I began full time teaching as a semi-permanent, my phrase, substitute in 1990. I worked in the middle school special education classes, specifically learning disabled, for about two years in various districts. I had subbed in various social studies classes and even phys. ed. once or twice (I hated nothing more that that). I did, though, find my niche in the LD classes. At the time I was working for a special education camp in Lake County called "Camp Sue Osborn." This camp was run by the East Shore Special Educational Resource Center, which has since been re-named to make sure no one knows about "Special Education."
I worked with and learned from some of the most dedicated and brilliant people I had ever met. The camp brought kids from all over the county together in a special education only setting. We had kids with Muscular Dystrophy and other degenerative diseases, severe mental retardation, traumatic brain injury, gifted kids, kids with learning disabilities and, my favorite, those deemed SBH. The term has since been politicized as have most, but Severely Behaviorally Handicapped is pretty self-explanatory in my book. I learned more in the three summers I worked those camps than at any other time during my formative collegiate and beginning teaching years.

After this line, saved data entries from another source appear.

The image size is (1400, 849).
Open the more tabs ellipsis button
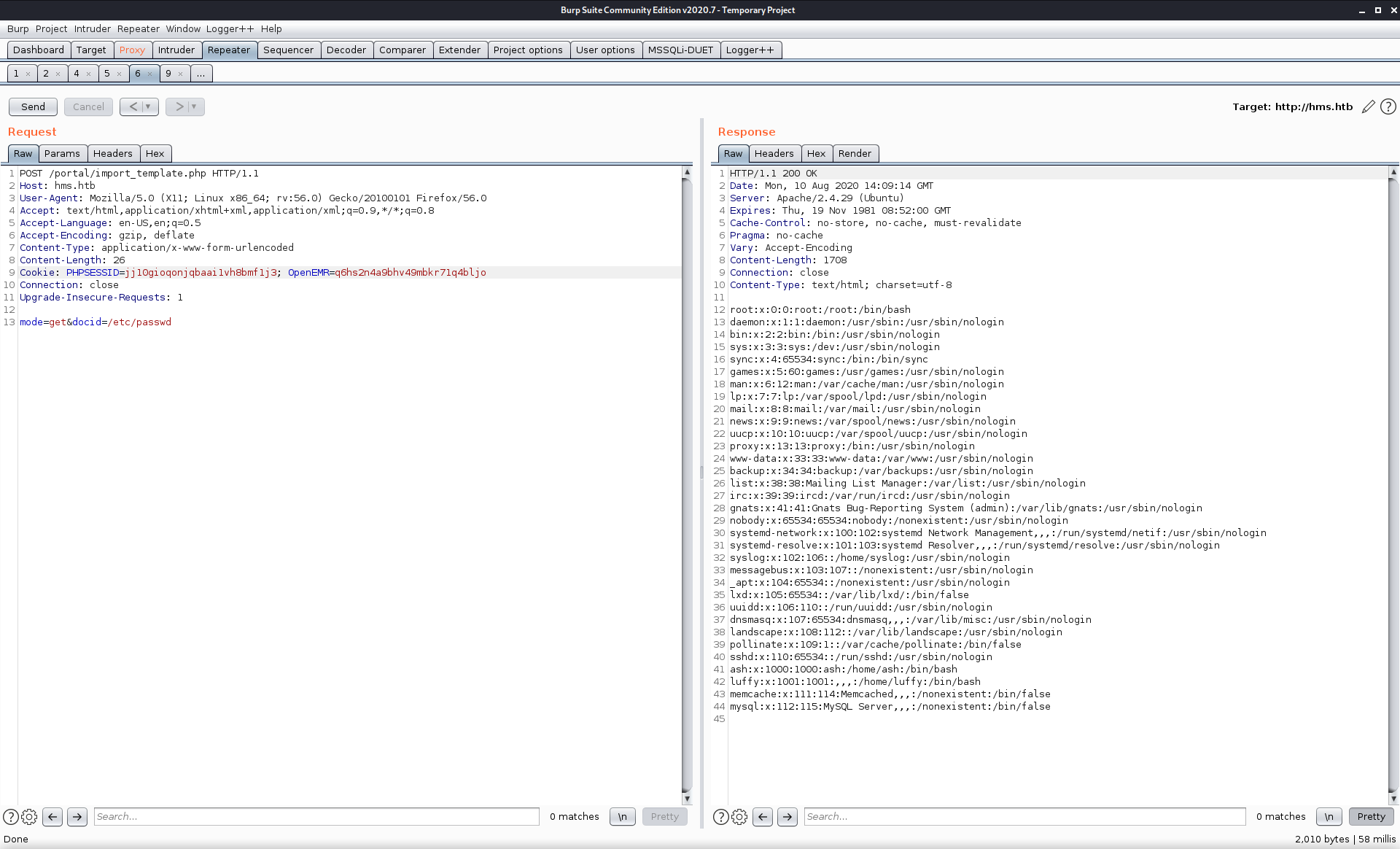pyautogui.click(x=201, y=74)
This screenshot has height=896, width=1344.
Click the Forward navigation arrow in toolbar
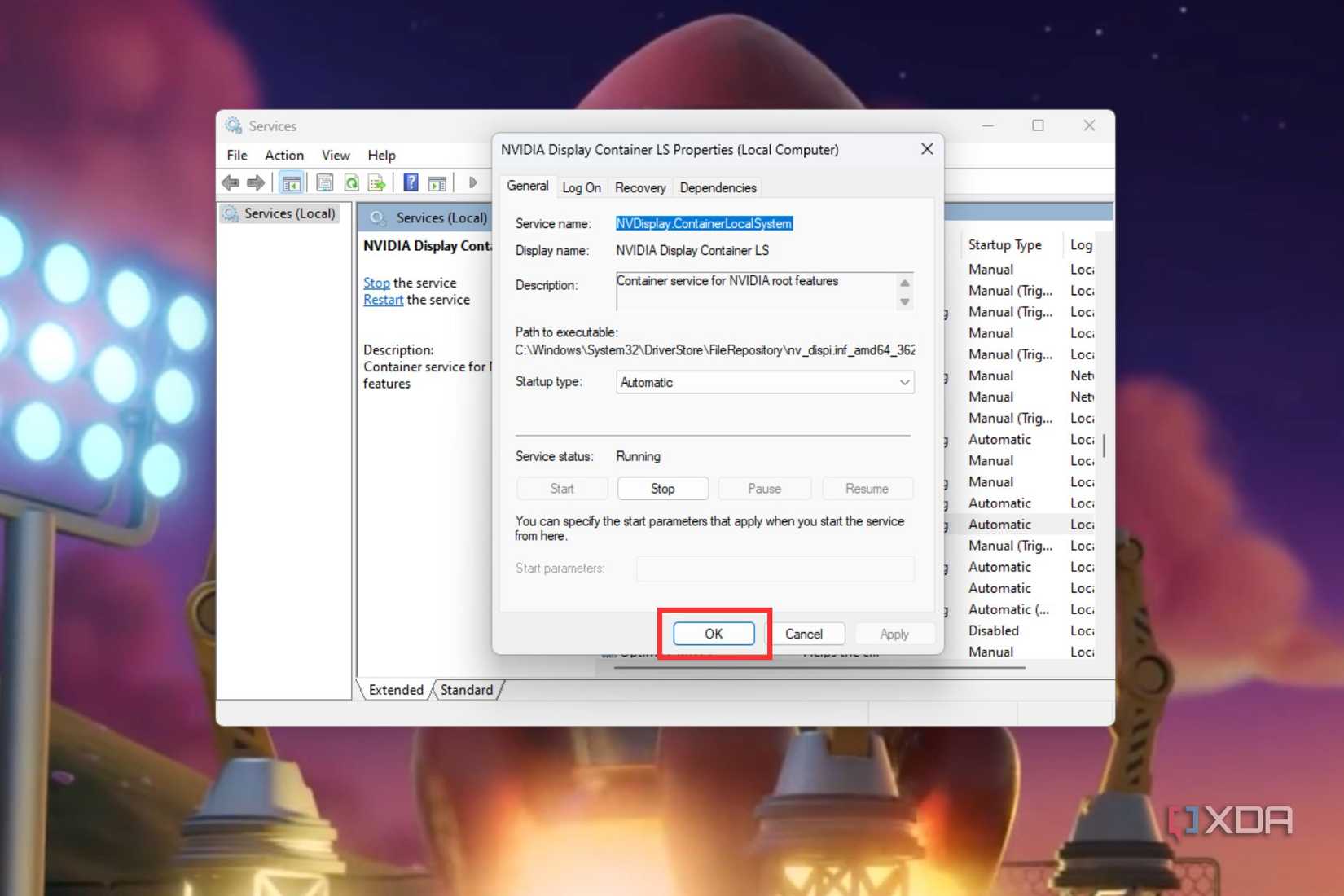click(x=256, y=182)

Through my connections at the camps, I met a Superintendent in a small Southern Ohio district. New Lexington City Schools was my first full-time, salaried, contracted position and Clyde Metz was my mentor. As soon as I began in New Lex, I was put into a position that had me flying by the proverbial seat of my pants. The middle school was new as was the LD unit, so I had to create something from nothing while not really having any idea what I was doing. I had begun taking special education classes at Ohio University and Kent State, but hadn't even completed one yet. They learning by full immersion is the best way to go. I am not sure if I agree, but it did force me to come up with a plan pretty damned quickly. I had a superb mentor in Pam Melragon whom I still keep in touch with regularly. She and I went to many a seminar to see what was going on in our SPED world. I spent three years there.

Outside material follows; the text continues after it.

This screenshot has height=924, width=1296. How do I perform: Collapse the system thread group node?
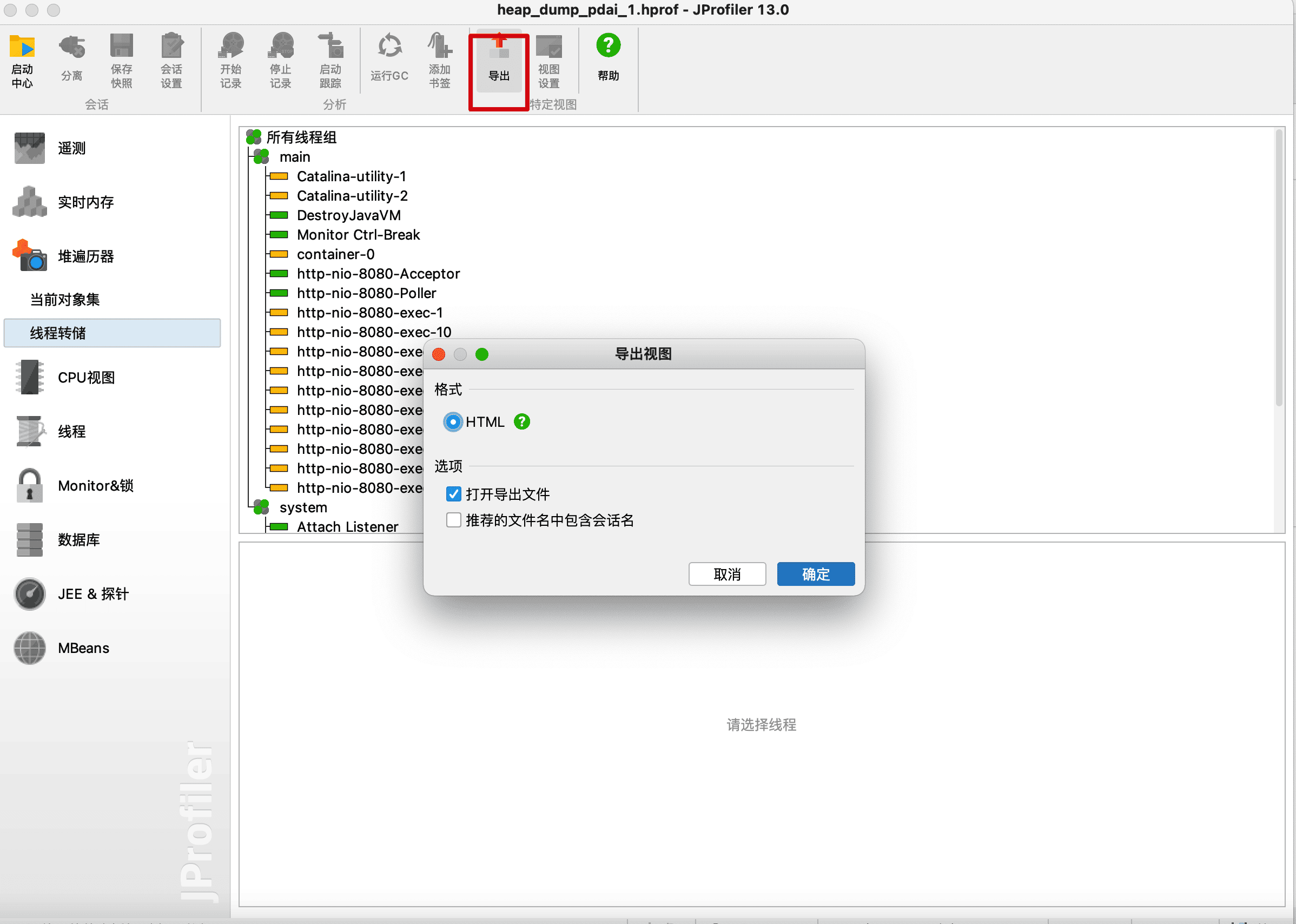coord(261,507)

I then spent two years on Put-in-Bay, South Bass Island, as the SPED Director. There were only about 90 kids in the entire K-12 school but I was the only SPED person, so I was able to be named director. This position afforded me the ability to attend State Directors of Special Education conferences in the State Capital of Columbus and various other events furthering my knowledge of the Special Education world. I was also a member of the CEC (Council for Exceptional Children), which was once the definitive organization for SPED professionals, for most of the 1990s.
Needing to leave the stifling confines of the island as well as the prohibitive nature of travel in the winter, I took a position as a part-time LD tutor in Parma at Valley Forge High School. From Parma I spent four years as a middle school LD teacher in the Cleveland Municipal School District under the Barbara Byrd Bennett regime. That did me in for about four years. After my stint in Cleveland, I felt totally worthless. I felt that our entire system was too far gone to ever make a difference. Thank God, the years away re-vitalized my need to help kids find wroth in themselves. My work is just beginning, but, as you all now know, I do have some background giving me the right to voice some of the opinions herein being discussed.
A change MUST come and soon. We are losing our greatest asset at an alarming rate, and the tide must not just be stemmed it must be reversed. I have some ideas and would love for you to take them and use them to help me help the world.